Challenge
Can you express the data below, from the line containing "This screenshot has" through the end of the data, as a JSON list of strings with one string per line, skipping blank lines and leaving out the pictures?

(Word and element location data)
───

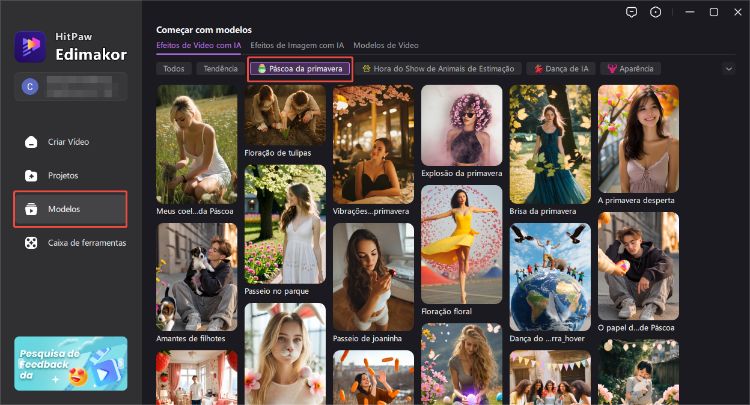The image size is (750, 405).
Task: Select Hora do Show de Animais filter
Action: [438, 69]
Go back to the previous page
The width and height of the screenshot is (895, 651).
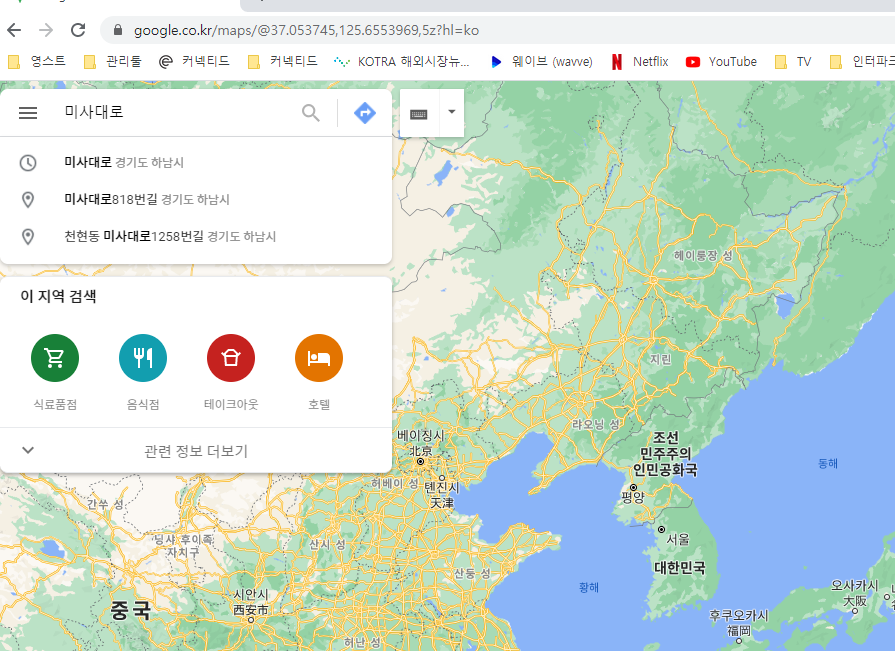(14, 30)
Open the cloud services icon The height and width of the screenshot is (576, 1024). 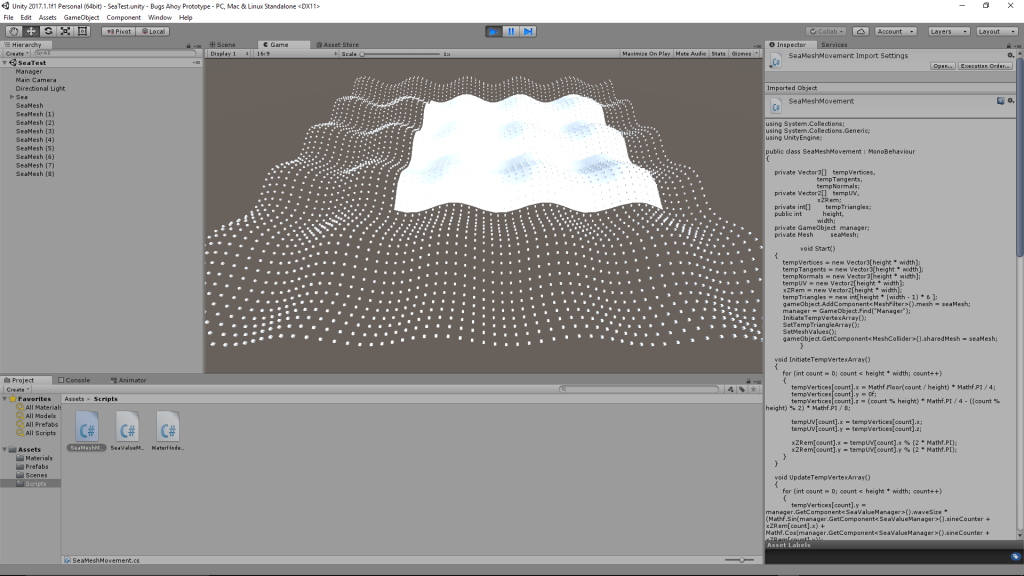tap(860, 31)
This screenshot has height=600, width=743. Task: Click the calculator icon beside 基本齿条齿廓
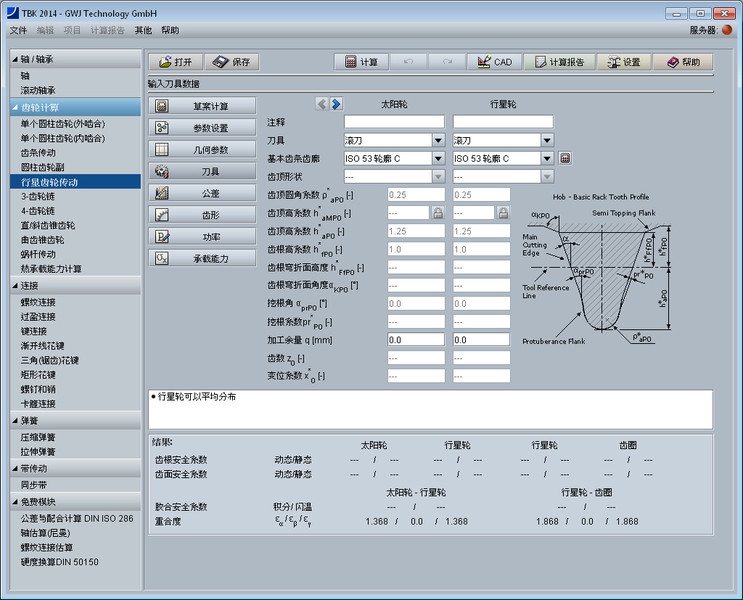[565, 158]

───

Solution to this problem
[
  "This screenshot has height=600, width=743. Task: Click the calculator icon beside 基本齿条齿廓",
  "[565, 158]"
]